Dans le cadre de son métier, l’auteur, sans aide aucune de son inspecteur (à qui elle écrit à plusieurs reprises sans réponse) n’a de cesse de soutenir les élèves et de faire de son mieux, avec les moyens « du bord » pour tenter de les faire progresser (dans le cadre de son cours de français mais aussi, à l’aide de son atelier de théâtre). Mais un professeur a beau être engagé dans son travail et compétent, il ne peut pas y avoir de résultat sans travail de la part des élèves. Malheureusement, nous voyons dans ce récit (et à cet endroit-là aussi, mon propre constat est affligeant) que beaucoup d’élèves, une majorité, ne travaillent pas ou trop peu, ne rendent pas leurs devoirs, bavardent ou consultent leur téléphone portable en classe, n’ont que très peu de concentration et une mémoire à court terme. Ces mêmes élèves se scandalisent quand « avec des 7 en français, 6 en mathématiques, 8 en histoire, 5 en anglais… » et alors qu’ils n’ont pas acquis les connaissances et les compétences nécessaires pour passer en lycée général se voient proposer en fin de troisième des filières professionnelles. Ils s’insurgent, invectivent de façon virulente les équipes éducatives et font intervenir leurs parents, souvent très complaisants. Nous constatons de façon alarmante le comportement inadapté de ces jeunes gens pour qui tout doit être offert, sans effort. L’auteur se demande si, en toute honnêteté, il n’est pas dans le devoir de l’équipe éducative et des adultes en général de dire aux adolescents qu’ils font fausse route plutôt que de leur permettre d’accéder à un chemin qui générera de la déception et un sentiment de frustration, de haine et de rage, « sentiments à la mode chez les jeunes ». En tant qu’enseignante de lycée, je fais ce constat avec les secondes qui sont là parfois pour « voir » comme des clients de magasin ou « être avec les copains » sans se rendre compte de la masse de travail qui va leur incomber et des connaissances qu’il faut avoir acquises.

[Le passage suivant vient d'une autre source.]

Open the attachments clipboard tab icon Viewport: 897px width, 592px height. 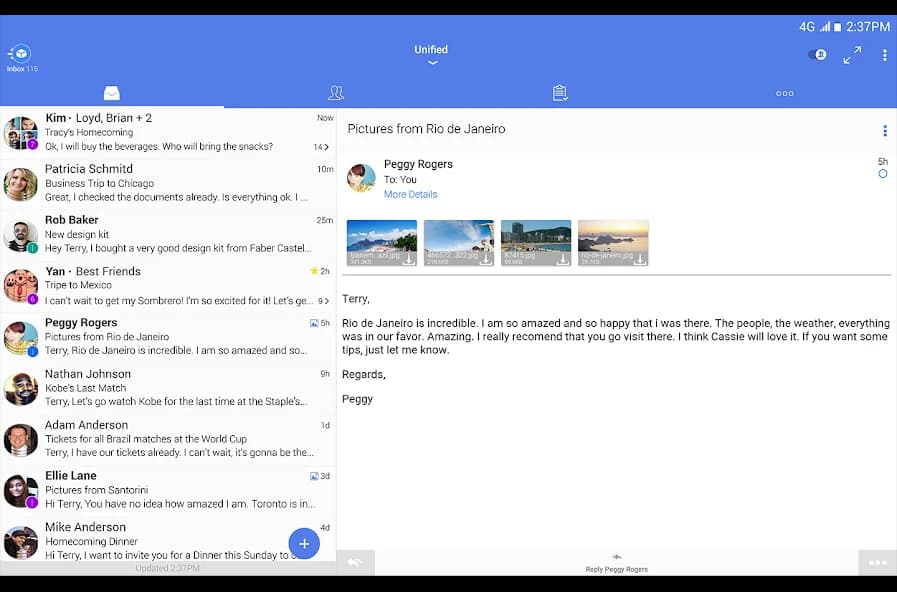559,92
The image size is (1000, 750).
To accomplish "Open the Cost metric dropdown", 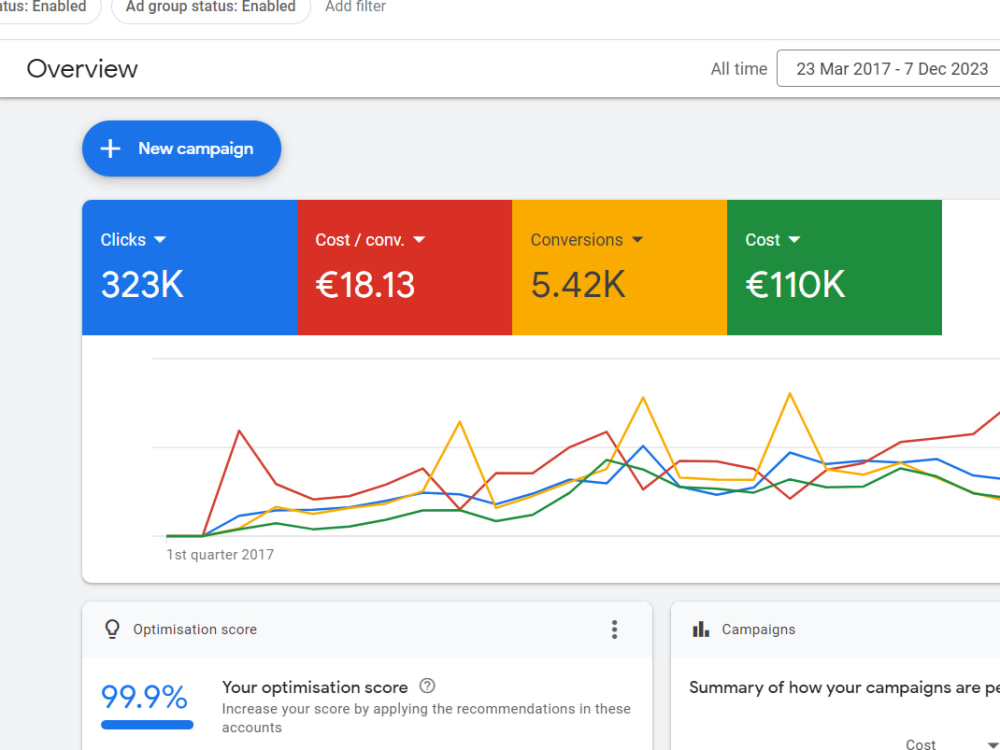I will pyautogui.click(x=795, y=239).
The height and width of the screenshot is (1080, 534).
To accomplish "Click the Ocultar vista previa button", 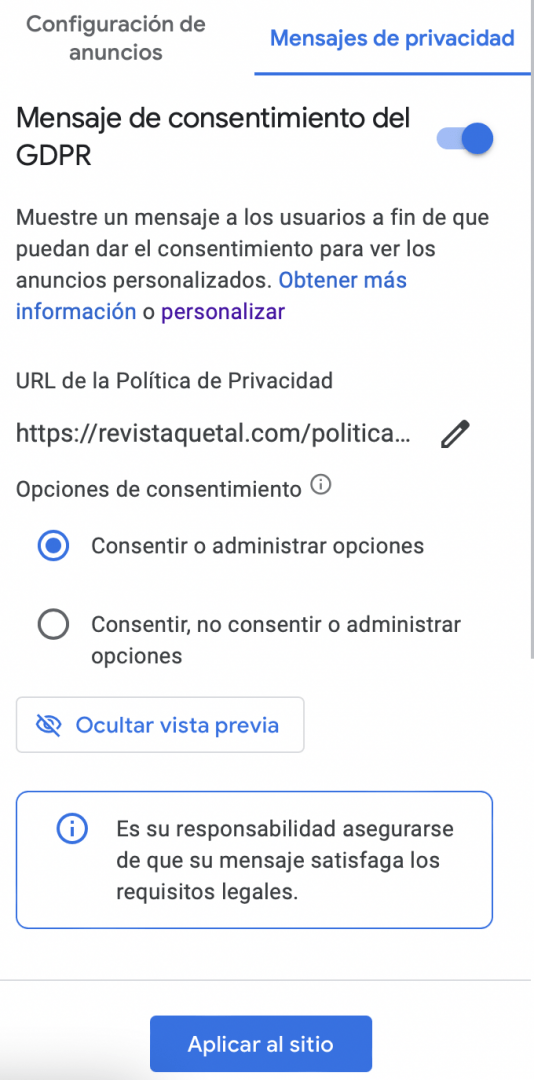I will (x=160, y=725).
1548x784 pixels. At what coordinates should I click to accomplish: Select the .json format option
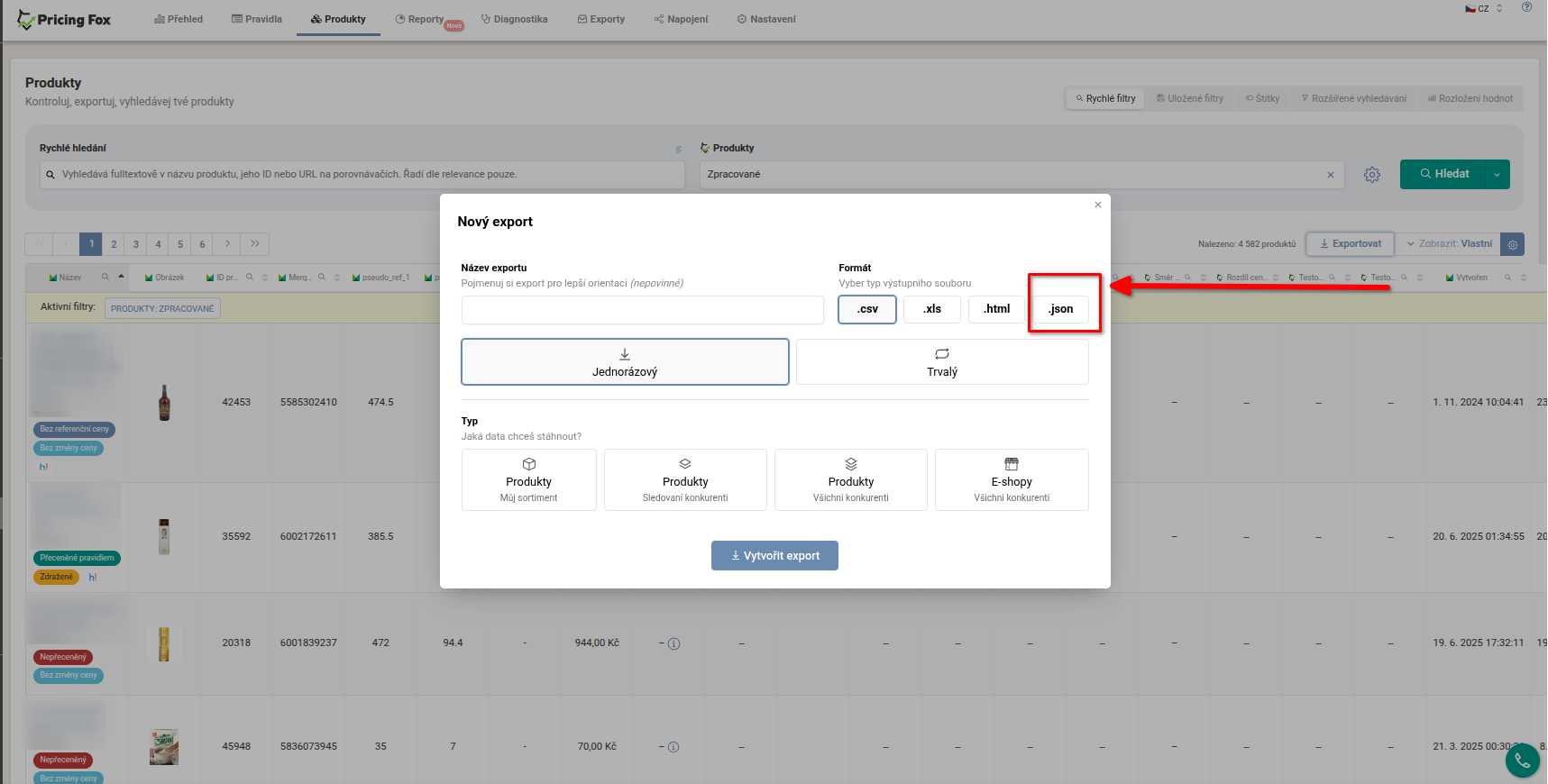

Ce récit ne critique pas les élèves. L’auteur fait le constat de ce qu’elle endure ou observe au quotidien quant aux violences physiques ou verbales, les refus ostentatoire de travailler ou d’écouter, le refus de respecter les règles de l’établissement, le désir de « casser le prof », les violentes bagarres, les insultes… L’auteur fait le constat d’un métier qui est devenu difficile physiquement et psychiquement (personne ne nous apprend à prendre de la distance avec les événements que nous vivons et généralement, l’épuisement se fait sentir au bout de quelques mois de travail) et qui n’attire plus ou très peu de candidats. Il est certain qu’avec Bac + 5, les gens n’ont pas envie d’attendre 10 ans pour toucher 2000 euros nets et encore moins d’être méprisé et/ou insultés. Ils ont aussi envie de faire leur métier et de ne pas se retrouver dans une position à double tranchant : devoir enseigner à des élèves qui ne veulent pas de cet enseignement et qui ont « la haine » du système scolaire. Les jeunes enseignants (jeunes dans le métier, pour ma part, je l’ai commencé à 40 ans), ne veulent pas passer leur temps à faire de la discipline ou de l’animation.

Je vous conseille, pour faire écho à ce récit un documentaire datant du mois de juin 2019 sur Youtube « Comment massacrer l’éducation : le mode d’emploi de l’OCDE et de la Commission Européenne, ainsi que deux témoignage : Prof et fière de l’être , de Fanny Capel, 2004 ainsi que  La Solitude du partisan  de Pascal Hérault, 2016.